かつてシルクロードとして栄えたこともある地を踏みにじり、自分たちの文化や言葉を奪おうとして、同胞を苦しめる中国共産党政府のやり方は許されなかった。自分たちの尊厳を守ろうと、独立を目指す運動に加わった。仲間は中国当局に捕まったり、殺されたりした。迫害を逃れてウイグル自治区を離れたのは20歳の頃だった。その後は中央アジアやパキスタン、アフガニスタンを転々として、故郷に戻る日をうかがっていた。
米国は最終的に「敵の戦闘員ではない」と判断したが、すぐに解放されることはなかった。やがて同じようにグアンタナモに収容されたウイグル族21人も解放されることが決まった。そんなある日、中国当局者がグアンタナモを訪ねてきた。用件を告げられずに面会を強要された。最初は穏やかな口調で中国への帰国の意思を問われたが、何も答えなかった。するとすぐに「本性」を表した。
夢は絶たれ、収まらない怒り
「故郷にいる親族がどうなってもいいのか」
ガラス窓越しにさんざん脅された。つらい言葉だった。だが中国に戻れば自分が迫害され、親族にも会えないことになるのは明らかだったため沈黙を守った。他の同胞も同じように中国当局者と面会をさせられたが、いずれも帰国を拒否した。
なぜ秘密の収容所に中国当局者の訪問が許されたのか。しかも自分たちがグアンタナモにいることは「外」の人間は誰も知らないはずだ。不可解だったが当時、理由を知るすべはなかった。対テロ戦争の一環で米国が中国と協力を深めていたのが背景にあると知ったのは、解放後のことだった。米中対立が深まる今、そんな「裏取引」が成り立つことはまったく想像できない。

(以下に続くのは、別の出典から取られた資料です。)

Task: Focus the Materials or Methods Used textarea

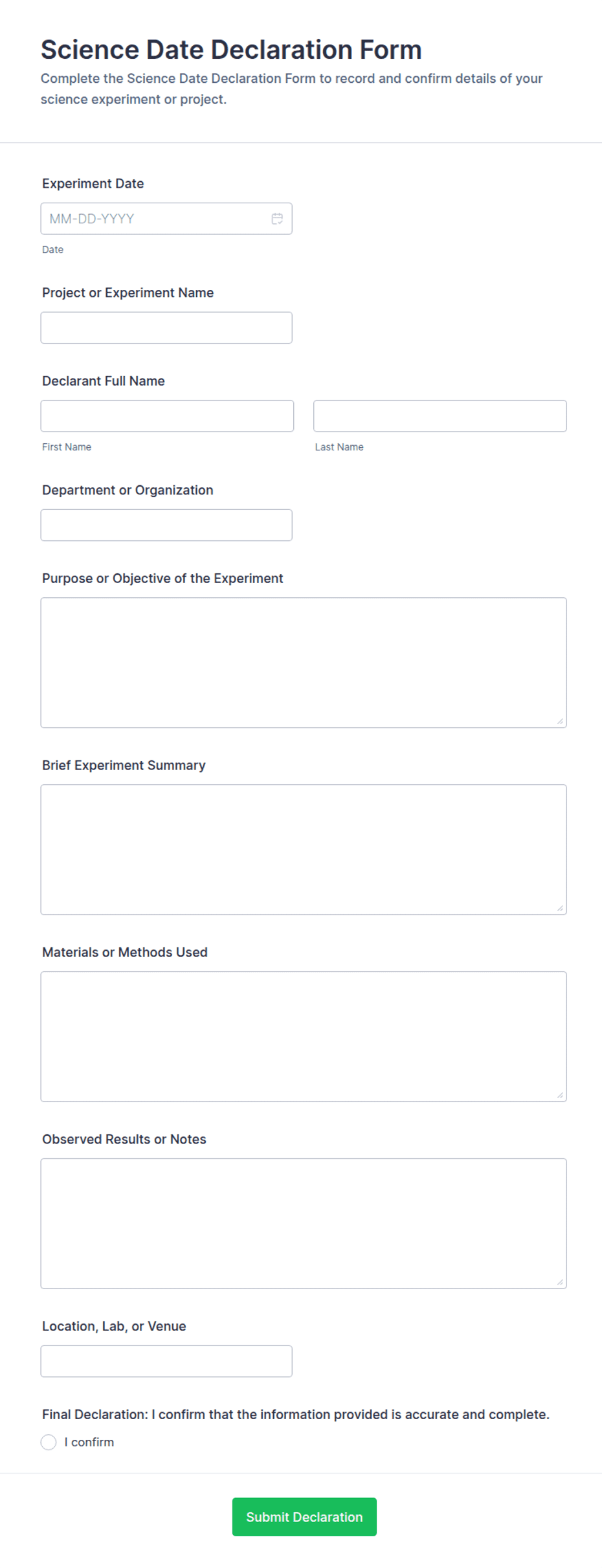Action: [x=304, y=1037]
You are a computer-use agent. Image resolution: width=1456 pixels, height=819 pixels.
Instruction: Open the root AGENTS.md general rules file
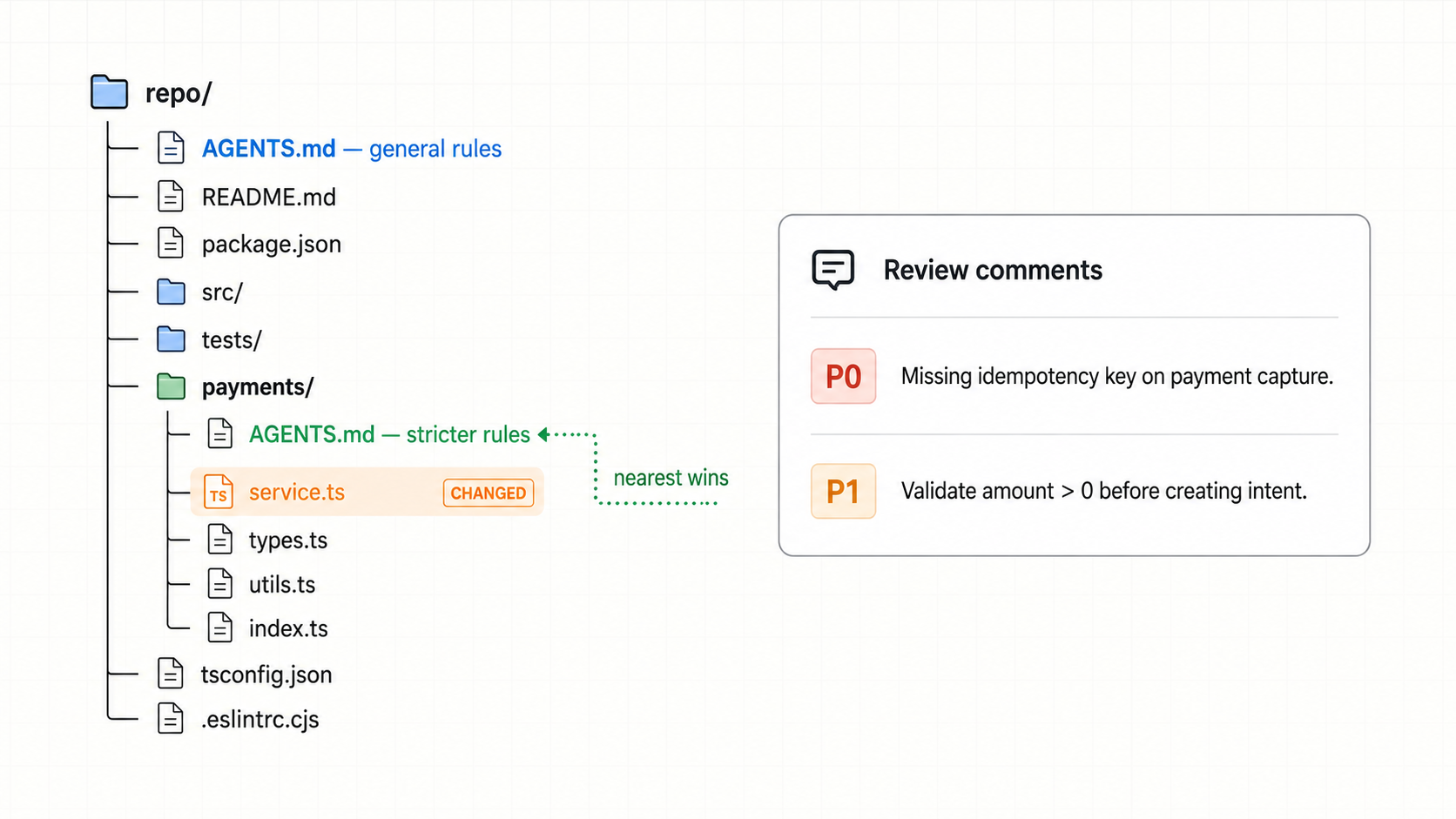[x=352, y=149]
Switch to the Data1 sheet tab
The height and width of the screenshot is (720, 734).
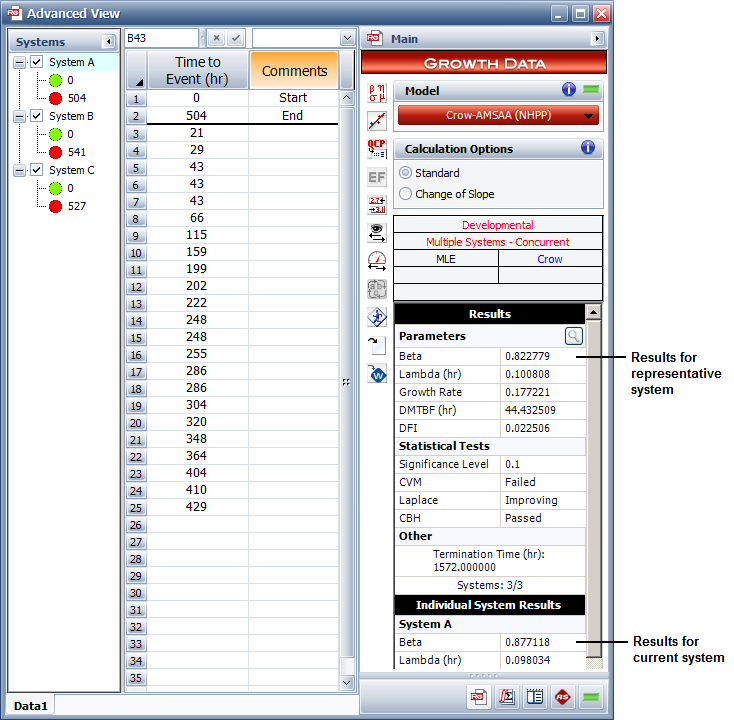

ブッシュ政権の後を継いだオバマ政権になって、グアンタナモの閉鎖が政府内で取りざたされるようになった。解放されることが決まり、米国務省から移住先を聞かれたので「米国本土で暮らしたい」と伝えた。希望はいったん認められたが、米司法省が米国本土への移住を取り消す訴訟を起こして、米国行きは破談になった。夢は絶たれ、怒りは収まらなかった。